Claims will be deemed gold, silver or bronze according to the extent to which companies are on track to meet emissions targets, and the degree to which remaining emissions are covered using carbon credits.  

“I do think it’s groundbreaking,” says Guy Turner, Chief Executive of Trove Research. “I think it starts to answer the guidance question, which a lot of companies have been struggling with.”

The targets used are those of the Greenhouse Gas Protocol, the international emissions accounting tool which separates emissions into Scopes 1, 2 and 3, ranging from direct emissions from owned sources through to indirect emissions throughout a company’s value chain. 

A claim could be designated as VCMI Gold, for instance, if the company is on track to achieve its next target for Scopes 1, 2 and 3 through emissions reductions and has also covered all remaining emissions by buying and retiring high-quality carbon credits. 

“As we all as a community work to address the climate crisis it’s important that we have standard ways of being genuine in the way we’re reporting on our progress,” said Kate Brandt, Chief Sustainability Officer at Google. “We’re looking forward to road testing this work.” 

Companies will have to maintain good corporate practice on climate change, including a public commitment to reaching net zero by 2050. The code can also recognise the progress of an individual brand or product and highlight those firms exceeding their targets. 

Following public consultation and testing by businesses over the rest of the year, the next version of the code is expected to be released by early 2023. 
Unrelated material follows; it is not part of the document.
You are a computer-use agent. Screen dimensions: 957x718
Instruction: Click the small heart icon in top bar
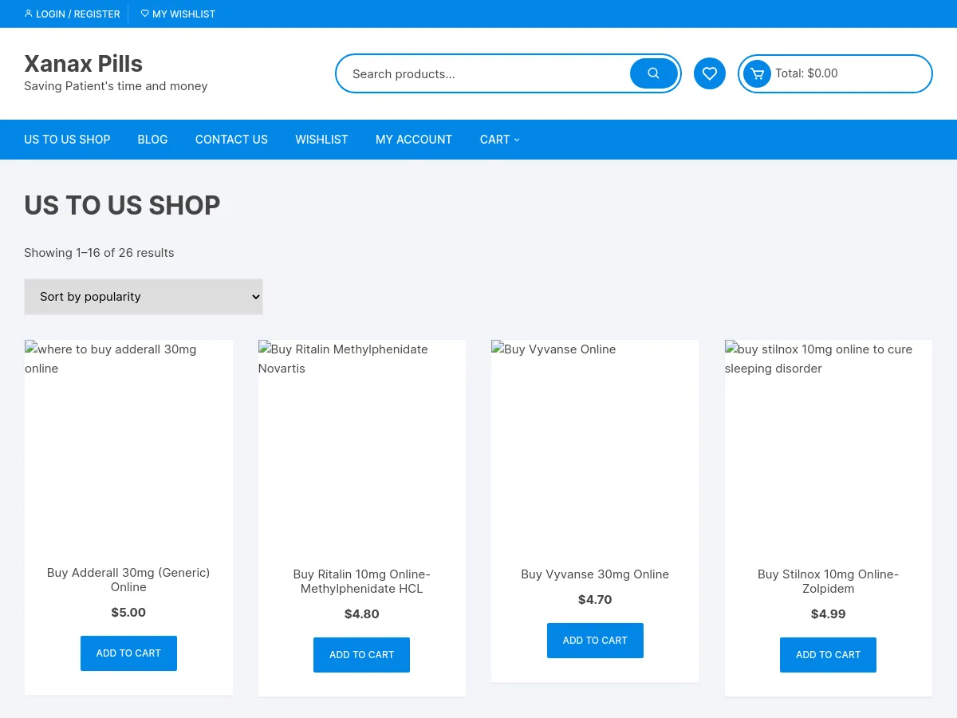coord(144,14)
The volume of carbon credits required to meet climate targets could grow by 40-fold between now and 2035, according to a recent report from EY, with credits set to become increasingly scarce and expensive in the years ahead as a result.

VCMI was launched in July last year with co-funding from the UK government and the Children’s Investment Fund Foundation, and with the support of the COP26 Presidency and the United Nations Development Programme. 

“With clarity for business and by business on what is being claimed, we may harness the potential of the markets to help us meet our shared net zero ambitions,” said VCMI Co-Chair Rachel Kyte.